There is, of course, only one specific route to reach either of these extremes – in one case, all heads; in the other, all tails – but, as you can see from the table below, there are 14 other four-toss permutations. Four of these will take you to a positive outcome of £202.50 but six others will see your initial £100 stake reduced to £81 while four more will leave it down at £32.40.
Source: Schroders, September 2014
In other words, in the above example, 11 of the 16 possible sequences of coin tosses are losing permutations and, the longer the game goes on, the more money is lost. In a game where the only possible outcome each time is a 50% upside or a 40% downside, that would appear counter-intuitive so what is complicating matters? It is that difference between time and ensemble averages.
As a whole – that is, if one takes the ensemble average – this is a great game. If 16 people play the example above and each ends up throwing one of the 16 different permutations of four coin tosses, the ensemble average tells us that each £100 initial stake has ended up at almost £122 – the maths being (£506.25 x 1) + (£202.50 x 4) + (£81 x 6) + (£32.40 x 4) + (£12.96 x 1) or £1,944.81 ÷ 16 = £121.55.
So, in ensemble average terms, after four coin tosses our game has an expected return of close to 22% but the reality of our game is that time is an important factor and the time average shows that 11 out of the 16 players end up losing.
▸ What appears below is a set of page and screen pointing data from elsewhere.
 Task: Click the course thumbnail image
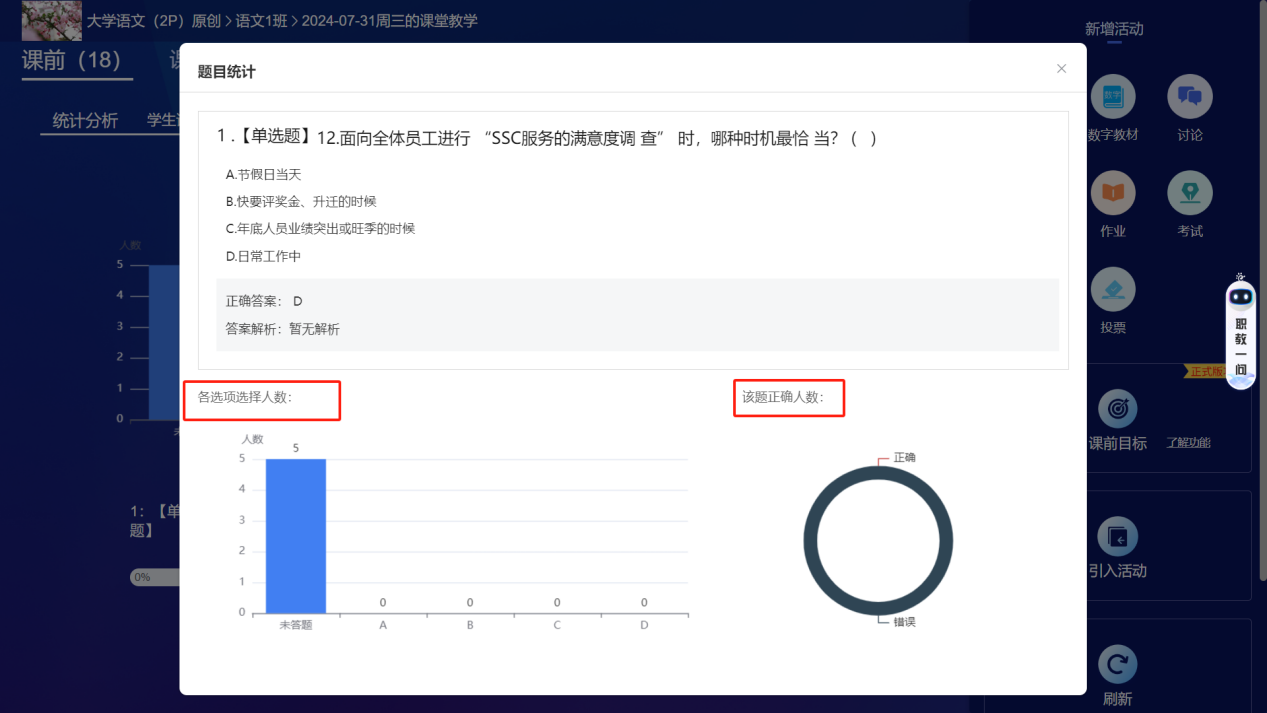[51, 20]
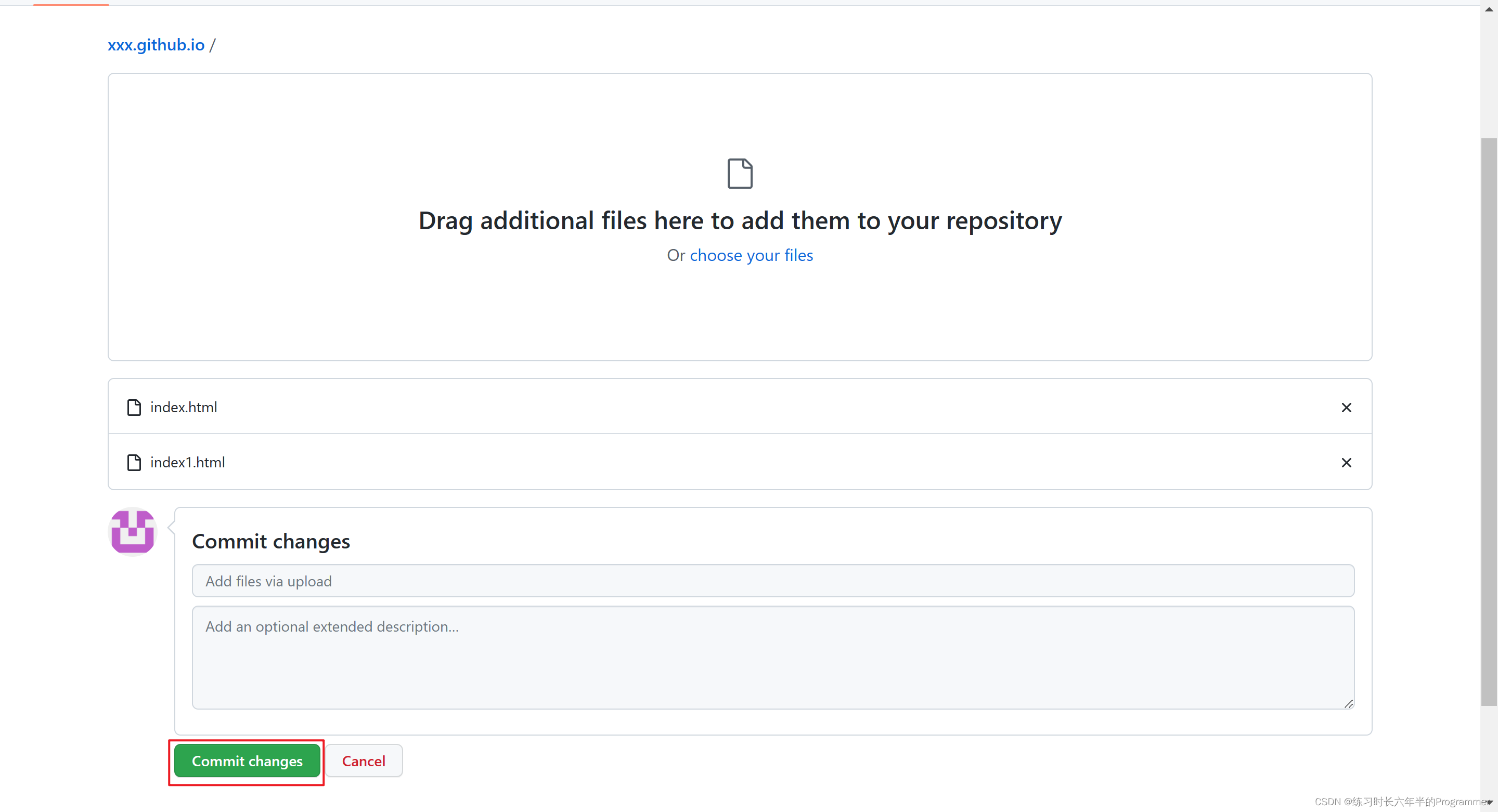Viewport: 1498px width, 812px height.
Task: Click the scrollbar down arrow
Action: click(x=1490, y=803)
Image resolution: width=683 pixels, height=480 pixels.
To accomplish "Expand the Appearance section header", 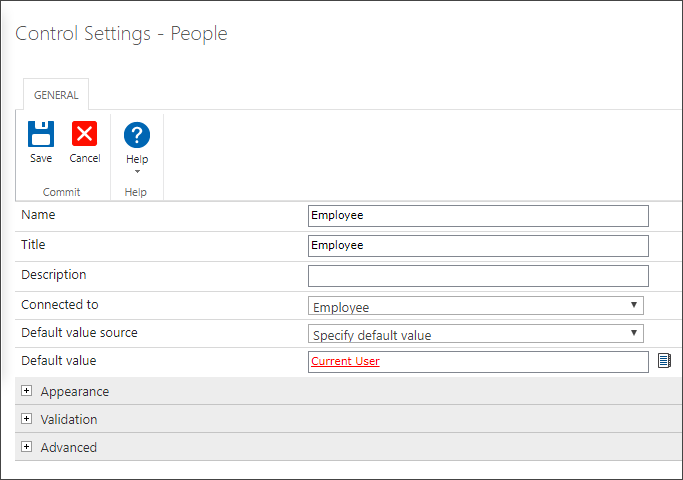I will [75, 392].
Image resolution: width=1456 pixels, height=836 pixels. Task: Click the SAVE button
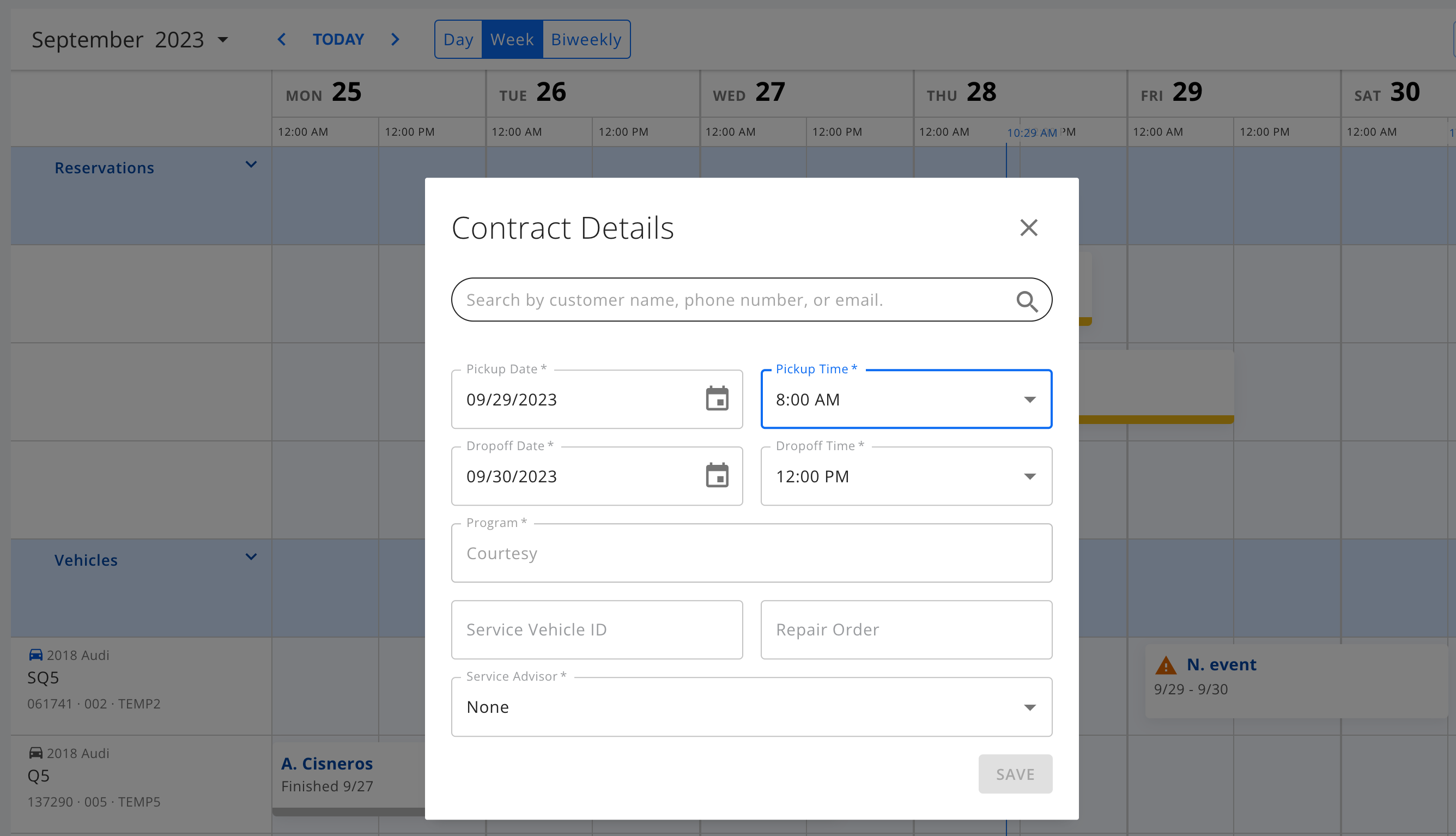[1015, 774]
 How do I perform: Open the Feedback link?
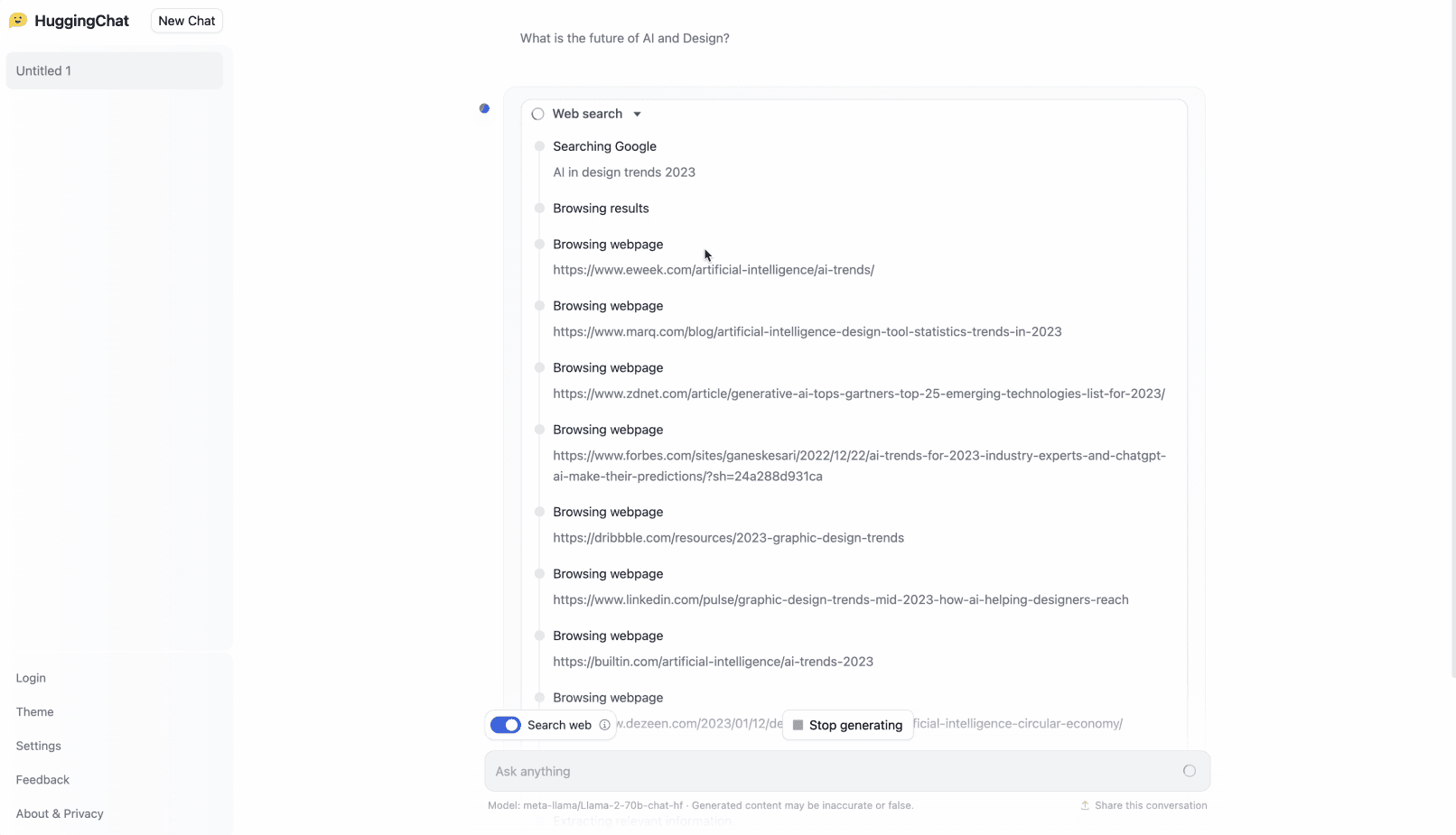(x=42, y=779)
What is more, the longer they play, the more they will lose – regardless of the fact that, as a whole, the game is a winning game.
By now we trust you would at least agree that ‘average’ is a very simple word that masks a very significant degree of complexity but there is no harm in hammering the point home with one brief investment-oriented example. It is ‘common wisdom’ that equities will over time average a return in the region of 8% a year but of course the reality is that average will include a few companies that have done spectacularly well and a lot more that have not. As investors, we should always be very careful about anything claiming to be ‘common wisdom’.